Torah Study Date
Saturday, April 2, 2022
Verses Covered
Bereishit (Genesis) 37:30 – 38:5
Next Session
Saturday, April 9, 2022
Starting at Genesis 38:6
Last week, we discussed Reuben setting things up so that he could be the hero but not being able to because Joseph was gone when Reuben went to rescue him from the pit, Jacob being paid back for stealing his brother’s birthright with deception involving clothing and goat skins by his sons deceiving him using Joseph’s clothing and the skin of a goat, Jacob mourning his son Joseph’s (apparent) death for a very long time and refusing to be consoled, and the Midianites selling Jacob to Potiphar, some kind of official of Pharaoh.
We discussed Judah then going off on his own, leaving any benefit he might get from his place in the family, and marrying the daughter of a Canaanite man named Shua, Judah’s wife getting pregnant and giving birth to a son Judah named Er and two other sons, one she named Onan and another she called Shelah, and Judah getting a wife for Er named Tamar.

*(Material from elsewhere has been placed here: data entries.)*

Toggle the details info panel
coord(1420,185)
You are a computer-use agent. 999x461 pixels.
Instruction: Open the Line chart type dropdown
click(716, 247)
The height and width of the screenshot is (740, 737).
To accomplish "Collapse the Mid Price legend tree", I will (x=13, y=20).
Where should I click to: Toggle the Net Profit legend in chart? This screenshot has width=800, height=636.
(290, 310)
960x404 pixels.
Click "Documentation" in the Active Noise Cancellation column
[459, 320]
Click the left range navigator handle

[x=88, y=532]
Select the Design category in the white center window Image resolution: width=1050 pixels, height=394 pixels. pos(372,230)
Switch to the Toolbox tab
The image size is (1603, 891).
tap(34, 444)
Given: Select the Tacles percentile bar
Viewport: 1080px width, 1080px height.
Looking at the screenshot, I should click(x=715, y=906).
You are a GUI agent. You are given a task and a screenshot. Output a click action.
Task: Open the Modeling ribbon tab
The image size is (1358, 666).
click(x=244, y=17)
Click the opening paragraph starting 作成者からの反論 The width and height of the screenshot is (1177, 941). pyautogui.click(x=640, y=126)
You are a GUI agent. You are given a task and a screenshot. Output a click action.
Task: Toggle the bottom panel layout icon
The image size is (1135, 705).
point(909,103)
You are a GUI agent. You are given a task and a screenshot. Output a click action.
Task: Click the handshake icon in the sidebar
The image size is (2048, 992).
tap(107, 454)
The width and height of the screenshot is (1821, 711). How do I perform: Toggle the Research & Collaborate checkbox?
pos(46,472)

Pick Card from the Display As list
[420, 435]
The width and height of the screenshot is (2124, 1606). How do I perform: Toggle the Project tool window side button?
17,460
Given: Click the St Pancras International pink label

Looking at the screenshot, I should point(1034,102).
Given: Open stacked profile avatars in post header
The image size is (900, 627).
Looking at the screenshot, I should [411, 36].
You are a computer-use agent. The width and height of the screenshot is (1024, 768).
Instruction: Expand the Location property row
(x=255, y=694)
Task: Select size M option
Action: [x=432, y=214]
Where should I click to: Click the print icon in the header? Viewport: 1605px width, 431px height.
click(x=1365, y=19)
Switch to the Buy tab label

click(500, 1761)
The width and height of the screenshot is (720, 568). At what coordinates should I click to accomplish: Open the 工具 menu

We discussed a number of interpretive issues and topics including why Judah plays such an important role in the story (and is who we were named after) since, after all, he was the fourth son and the conclusion that his story is a southern kingdom story included in the combined northern-and-southern kingdom final Joseph story, that Judaism is ever-changing (for example, that there are numerous different ways of following the law or being halakhic) and the story of Moses and Rabbi Akiba in which Moses is transported to Akiba’s class and does not recognize what they are doing until Akiba says he got an idea from the halakha Moses received at Sinai (meaning that it is still Judaism but it nonetheless had changed so much Moses didn’t recognize it) and the interpretive principle kal v’chomer which suggests that if one statement is true then “all the more so” or “even more strongly” a second is true (similar to a fortiori).
Our artwork this week is by Argentinian-American Hasidic painter, Rosa Katzenelson, Joseph’s Dance (above), and Dancing in the Rain (below). Katzenelson studied art and film in Argentina and is a trained Lacanian clinical psychologist. Joseph’s Dance portrays a dancing Hasid—or, instead, does it portray Joseph, surrounded by his brothers, wearing a beautiful blue suit.